Saskia mengangguk lalu mencium punggung tangan Alvaro. Alvaro balas mengecup dahi Saskia dengan lembut dan membelai rambut panjang sang istri.

Pesta resepsi yang diadakan Alvaro luar biasa mewah. Para tamu undangan terdiri dari pejabat, pengusaha, dan orang-orang penting lainnya yang hanya Saskia lihat di televisi.

Jordan dan Felice juga hadir.

"Saskia, kenapa kamu terlihat lebih kurus dari kemarin?" tanya Jordan. Matanya memindai Saakia yang mengenakan gaun pengantin putih dengan kerudung dan mahkota yang terbuat dari emas putih. Mahkota itu berkilauan memantulkan cahaya lampu.

Alvaro menoleh kepada Saskia, menunggu jawaban. Saskia merasa gugup.

"Tidak ... aku hanya sedang diet," sahut Saskia terbata.

Sebenarnya batin Saskia tersakiti karena harus melayani suaminya dengan cara yang tidak wajar. Saskia bertanya-tanya dalam hati, apakah kelakuan suaminya itu normal atau tidak. Namun Saskia tidak akan menceritakan aib keluarganya kepada orang lain. Ibunya selalu berpesan untuk menjaga kehormatan suami dengan menutup mulut.

Siksa batin Saskia itu berdampak pada selera makannya. Saskia menjadi tidak bernafsu makan.

"Apa kamu sedang hamil? Selamat kalau begitu," kata Felice, tampak gembira karena kalau Saskia hamil anak Alvaro, maka Saskia tak akan menarik perhatian Jordan lagi.

"Tidak, aku hanya sedang diet. Sungguh," ucap Saskia serius.

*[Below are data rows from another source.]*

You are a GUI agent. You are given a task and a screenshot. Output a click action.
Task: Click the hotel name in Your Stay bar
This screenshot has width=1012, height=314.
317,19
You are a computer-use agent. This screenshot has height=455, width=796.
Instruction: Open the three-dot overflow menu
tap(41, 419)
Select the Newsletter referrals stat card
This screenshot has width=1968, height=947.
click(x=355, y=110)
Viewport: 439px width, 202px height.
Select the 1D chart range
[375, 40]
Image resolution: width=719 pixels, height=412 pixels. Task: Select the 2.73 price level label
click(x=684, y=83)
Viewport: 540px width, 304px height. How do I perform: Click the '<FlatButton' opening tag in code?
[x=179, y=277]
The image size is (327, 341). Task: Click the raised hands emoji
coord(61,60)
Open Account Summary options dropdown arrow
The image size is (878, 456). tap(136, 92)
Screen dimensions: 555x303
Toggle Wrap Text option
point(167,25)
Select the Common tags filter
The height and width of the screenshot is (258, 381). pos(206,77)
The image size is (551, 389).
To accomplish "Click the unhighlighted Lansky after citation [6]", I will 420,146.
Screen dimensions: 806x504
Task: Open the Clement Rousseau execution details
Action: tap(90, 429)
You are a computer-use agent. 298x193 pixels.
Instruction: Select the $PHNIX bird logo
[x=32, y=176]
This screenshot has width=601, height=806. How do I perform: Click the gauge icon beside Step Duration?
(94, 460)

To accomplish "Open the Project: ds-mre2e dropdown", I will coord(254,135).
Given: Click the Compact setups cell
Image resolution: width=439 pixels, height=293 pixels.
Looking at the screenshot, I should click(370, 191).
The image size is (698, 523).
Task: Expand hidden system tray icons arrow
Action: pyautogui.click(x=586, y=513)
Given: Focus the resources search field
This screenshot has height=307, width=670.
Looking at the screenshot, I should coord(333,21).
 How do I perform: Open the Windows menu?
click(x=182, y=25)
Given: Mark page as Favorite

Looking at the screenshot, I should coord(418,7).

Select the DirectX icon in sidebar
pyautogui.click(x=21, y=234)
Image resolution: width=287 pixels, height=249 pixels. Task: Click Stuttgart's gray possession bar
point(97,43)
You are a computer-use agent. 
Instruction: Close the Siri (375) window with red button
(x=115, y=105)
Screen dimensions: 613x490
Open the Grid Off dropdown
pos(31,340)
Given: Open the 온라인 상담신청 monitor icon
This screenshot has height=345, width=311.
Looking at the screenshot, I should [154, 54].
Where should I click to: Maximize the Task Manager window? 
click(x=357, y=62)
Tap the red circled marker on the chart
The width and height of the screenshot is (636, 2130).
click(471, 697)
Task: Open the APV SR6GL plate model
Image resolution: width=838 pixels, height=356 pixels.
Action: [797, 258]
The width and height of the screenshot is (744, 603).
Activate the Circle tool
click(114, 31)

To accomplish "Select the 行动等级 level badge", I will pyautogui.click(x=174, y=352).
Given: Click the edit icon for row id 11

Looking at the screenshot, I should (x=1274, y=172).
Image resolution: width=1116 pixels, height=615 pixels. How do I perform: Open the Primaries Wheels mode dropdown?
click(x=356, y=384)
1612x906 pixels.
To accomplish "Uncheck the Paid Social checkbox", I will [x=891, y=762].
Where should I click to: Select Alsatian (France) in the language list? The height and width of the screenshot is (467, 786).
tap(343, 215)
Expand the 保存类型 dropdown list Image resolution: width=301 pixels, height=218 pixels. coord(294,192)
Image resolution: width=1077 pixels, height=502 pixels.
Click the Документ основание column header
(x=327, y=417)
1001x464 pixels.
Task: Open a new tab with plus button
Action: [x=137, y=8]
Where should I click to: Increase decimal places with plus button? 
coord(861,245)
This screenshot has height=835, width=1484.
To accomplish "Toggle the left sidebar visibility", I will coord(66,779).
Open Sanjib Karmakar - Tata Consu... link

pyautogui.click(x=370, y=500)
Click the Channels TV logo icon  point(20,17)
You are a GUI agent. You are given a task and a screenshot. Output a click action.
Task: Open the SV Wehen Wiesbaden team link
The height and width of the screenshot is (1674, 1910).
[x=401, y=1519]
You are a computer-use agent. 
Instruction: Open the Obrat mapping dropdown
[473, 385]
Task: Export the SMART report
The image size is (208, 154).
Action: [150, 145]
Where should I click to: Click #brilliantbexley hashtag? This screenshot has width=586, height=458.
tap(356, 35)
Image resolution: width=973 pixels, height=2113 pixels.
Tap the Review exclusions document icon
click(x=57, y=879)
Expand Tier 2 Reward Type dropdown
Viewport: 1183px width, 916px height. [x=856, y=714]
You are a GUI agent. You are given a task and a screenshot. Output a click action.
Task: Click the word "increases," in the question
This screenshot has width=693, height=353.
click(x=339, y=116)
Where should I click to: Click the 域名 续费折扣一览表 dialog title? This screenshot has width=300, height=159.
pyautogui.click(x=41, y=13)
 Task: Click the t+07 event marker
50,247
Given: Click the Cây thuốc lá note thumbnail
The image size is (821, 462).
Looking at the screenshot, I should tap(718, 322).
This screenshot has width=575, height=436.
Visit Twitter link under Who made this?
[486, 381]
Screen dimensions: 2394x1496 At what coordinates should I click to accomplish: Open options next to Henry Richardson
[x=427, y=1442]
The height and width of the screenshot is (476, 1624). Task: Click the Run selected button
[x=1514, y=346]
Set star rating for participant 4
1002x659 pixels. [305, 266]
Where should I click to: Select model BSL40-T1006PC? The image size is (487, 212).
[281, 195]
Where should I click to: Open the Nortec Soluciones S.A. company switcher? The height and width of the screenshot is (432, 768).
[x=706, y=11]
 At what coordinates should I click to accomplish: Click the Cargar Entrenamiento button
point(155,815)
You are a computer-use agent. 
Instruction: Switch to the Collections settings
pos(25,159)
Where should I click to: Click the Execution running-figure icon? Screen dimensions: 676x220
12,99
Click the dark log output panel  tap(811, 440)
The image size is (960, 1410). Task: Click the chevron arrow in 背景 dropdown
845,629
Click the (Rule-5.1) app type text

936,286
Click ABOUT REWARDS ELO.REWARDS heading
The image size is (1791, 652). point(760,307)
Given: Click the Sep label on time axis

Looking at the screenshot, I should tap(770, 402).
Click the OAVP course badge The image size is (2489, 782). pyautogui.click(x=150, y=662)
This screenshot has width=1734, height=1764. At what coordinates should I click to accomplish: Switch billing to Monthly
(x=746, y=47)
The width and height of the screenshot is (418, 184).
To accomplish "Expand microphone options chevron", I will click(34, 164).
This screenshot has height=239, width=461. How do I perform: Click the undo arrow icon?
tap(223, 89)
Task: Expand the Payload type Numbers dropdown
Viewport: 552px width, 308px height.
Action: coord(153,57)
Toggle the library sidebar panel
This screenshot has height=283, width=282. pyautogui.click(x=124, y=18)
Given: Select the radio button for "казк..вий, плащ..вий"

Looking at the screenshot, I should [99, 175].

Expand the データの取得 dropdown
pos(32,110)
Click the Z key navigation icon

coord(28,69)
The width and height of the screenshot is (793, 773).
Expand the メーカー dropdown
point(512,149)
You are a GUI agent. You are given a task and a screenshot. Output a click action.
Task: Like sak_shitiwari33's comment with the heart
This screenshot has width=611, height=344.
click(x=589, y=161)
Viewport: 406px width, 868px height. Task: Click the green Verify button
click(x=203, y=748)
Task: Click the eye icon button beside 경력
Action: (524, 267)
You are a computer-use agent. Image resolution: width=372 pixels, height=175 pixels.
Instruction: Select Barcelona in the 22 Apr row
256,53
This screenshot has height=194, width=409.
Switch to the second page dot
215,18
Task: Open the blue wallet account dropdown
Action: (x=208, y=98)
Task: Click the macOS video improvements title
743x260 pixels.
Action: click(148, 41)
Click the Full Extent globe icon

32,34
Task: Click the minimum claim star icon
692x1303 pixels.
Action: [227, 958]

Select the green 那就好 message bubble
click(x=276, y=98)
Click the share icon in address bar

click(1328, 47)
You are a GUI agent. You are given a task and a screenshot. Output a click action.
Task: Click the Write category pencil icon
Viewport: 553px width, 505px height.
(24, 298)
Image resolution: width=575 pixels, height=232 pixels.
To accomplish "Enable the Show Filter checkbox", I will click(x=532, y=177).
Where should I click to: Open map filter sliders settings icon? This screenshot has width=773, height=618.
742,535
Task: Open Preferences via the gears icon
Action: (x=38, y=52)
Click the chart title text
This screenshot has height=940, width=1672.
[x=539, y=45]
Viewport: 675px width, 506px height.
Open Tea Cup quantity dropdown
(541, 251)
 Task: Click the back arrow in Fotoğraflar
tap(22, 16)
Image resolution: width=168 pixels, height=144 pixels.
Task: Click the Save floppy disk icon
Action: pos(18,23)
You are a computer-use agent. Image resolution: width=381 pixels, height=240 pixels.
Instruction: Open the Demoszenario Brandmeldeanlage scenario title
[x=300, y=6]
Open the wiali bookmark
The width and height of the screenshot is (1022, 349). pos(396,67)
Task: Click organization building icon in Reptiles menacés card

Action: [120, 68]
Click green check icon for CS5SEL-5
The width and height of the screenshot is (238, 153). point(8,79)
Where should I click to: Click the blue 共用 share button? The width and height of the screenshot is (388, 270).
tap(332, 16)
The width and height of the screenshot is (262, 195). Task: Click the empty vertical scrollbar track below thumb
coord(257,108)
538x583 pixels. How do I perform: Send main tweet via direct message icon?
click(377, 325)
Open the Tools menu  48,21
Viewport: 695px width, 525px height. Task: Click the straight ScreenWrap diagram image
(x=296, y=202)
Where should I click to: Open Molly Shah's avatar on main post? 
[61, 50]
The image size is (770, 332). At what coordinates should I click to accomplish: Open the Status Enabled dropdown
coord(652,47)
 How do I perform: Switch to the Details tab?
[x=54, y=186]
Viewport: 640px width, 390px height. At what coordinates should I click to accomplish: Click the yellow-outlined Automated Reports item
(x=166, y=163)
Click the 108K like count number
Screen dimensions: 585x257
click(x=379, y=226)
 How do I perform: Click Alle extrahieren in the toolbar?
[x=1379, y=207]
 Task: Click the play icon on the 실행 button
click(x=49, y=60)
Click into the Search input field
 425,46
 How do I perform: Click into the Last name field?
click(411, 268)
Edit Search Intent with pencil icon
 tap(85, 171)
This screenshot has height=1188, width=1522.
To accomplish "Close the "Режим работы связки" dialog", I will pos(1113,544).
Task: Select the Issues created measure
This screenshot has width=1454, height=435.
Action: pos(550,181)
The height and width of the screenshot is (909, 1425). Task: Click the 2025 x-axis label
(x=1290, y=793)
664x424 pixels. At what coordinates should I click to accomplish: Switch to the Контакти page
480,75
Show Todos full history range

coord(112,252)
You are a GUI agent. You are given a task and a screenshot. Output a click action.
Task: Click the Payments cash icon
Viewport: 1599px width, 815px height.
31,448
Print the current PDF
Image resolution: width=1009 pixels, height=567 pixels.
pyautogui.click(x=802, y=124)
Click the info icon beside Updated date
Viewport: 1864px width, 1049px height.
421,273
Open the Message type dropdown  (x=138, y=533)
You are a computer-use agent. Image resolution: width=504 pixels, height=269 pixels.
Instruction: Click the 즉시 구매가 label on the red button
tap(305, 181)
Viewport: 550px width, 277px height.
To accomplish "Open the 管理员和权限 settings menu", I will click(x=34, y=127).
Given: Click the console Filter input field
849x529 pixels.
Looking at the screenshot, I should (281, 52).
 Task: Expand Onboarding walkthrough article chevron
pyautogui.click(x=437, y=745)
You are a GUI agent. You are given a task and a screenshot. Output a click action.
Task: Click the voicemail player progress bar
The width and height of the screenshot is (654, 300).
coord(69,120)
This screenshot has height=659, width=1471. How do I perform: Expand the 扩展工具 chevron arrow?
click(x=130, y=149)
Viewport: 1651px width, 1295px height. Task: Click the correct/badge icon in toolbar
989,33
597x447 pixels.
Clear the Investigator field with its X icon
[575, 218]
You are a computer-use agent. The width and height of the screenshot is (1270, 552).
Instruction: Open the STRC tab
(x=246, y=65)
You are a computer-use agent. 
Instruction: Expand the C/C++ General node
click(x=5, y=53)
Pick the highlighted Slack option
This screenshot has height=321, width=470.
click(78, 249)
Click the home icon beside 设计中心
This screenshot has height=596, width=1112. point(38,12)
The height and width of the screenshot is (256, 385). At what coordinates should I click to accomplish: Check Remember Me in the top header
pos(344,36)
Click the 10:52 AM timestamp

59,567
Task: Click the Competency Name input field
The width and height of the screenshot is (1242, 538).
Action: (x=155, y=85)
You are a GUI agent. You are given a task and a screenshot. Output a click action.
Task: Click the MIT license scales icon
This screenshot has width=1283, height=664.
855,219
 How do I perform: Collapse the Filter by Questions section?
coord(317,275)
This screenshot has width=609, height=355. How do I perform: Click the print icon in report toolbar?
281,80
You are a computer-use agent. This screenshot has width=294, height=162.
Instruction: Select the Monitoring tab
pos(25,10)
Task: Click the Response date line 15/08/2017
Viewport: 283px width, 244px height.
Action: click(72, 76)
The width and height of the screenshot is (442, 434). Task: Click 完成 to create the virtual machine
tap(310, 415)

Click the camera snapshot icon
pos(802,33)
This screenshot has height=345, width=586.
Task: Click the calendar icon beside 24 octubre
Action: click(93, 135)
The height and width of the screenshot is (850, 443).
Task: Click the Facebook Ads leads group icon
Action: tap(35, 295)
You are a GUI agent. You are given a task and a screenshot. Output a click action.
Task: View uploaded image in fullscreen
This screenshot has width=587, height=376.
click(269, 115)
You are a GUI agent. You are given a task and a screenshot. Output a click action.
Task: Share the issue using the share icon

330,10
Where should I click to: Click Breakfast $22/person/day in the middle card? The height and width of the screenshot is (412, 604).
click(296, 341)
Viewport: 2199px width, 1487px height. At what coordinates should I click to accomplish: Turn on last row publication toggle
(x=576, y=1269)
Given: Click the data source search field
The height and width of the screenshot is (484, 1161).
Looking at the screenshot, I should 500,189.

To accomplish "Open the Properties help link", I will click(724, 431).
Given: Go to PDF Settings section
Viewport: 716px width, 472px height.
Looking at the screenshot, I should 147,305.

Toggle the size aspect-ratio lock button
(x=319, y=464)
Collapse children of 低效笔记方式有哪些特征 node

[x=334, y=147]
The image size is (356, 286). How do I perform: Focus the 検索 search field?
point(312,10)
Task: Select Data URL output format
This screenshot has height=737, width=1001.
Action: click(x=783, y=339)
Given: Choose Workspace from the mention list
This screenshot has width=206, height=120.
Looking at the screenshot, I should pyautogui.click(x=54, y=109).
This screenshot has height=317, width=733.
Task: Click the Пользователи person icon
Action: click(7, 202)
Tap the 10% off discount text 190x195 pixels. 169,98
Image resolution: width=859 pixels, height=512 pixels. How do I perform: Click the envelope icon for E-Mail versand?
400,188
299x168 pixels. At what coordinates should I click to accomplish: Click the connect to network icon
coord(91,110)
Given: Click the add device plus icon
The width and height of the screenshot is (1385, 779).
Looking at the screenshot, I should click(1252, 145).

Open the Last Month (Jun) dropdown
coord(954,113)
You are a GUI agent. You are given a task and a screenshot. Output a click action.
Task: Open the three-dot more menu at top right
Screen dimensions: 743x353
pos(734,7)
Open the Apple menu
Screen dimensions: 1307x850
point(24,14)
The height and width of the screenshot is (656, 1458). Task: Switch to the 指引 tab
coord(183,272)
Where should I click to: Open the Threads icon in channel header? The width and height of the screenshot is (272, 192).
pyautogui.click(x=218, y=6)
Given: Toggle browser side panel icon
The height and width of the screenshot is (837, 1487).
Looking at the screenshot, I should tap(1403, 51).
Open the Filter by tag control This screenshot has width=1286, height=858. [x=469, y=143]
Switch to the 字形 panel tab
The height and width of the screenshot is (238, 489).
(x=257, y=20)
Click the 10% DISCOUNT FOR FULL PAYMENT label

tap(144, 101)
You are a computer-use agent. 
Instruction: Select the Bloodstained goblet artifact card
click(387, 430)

Acara berjalan lancar dan sukses. Semua tamu berpesta dengan gembira. Makanan berlimpah ruah dan semuanya enak.

Selesai pesta, Saskia langsung masuk ke kamarnya untuk beristirahat sedangkan Alvaro masih mengobrol bersama Kakek Orlando dan Hendra di lantai bawah.

Saskia melepas gaun pengantinnya lalu menatap pantulan dirinya di depan cermin besar setinggi tubuh manusia di hadapannya.

Warna biru keunguan bercampur kuning menyebar di tubuhnya seperti penyakit kulit. Paling banyak di bagian dada.

Saskia mendesah, lalu mengenakan daster longgar. Setelah membersihkan badan dia naik ke atas ranjangnya. Malam ini pasti Alvaro akan menerkamnya setelah libur dua hari. Entah eksperimen apa lagi yang akan dilakukan pria itu kepadanya.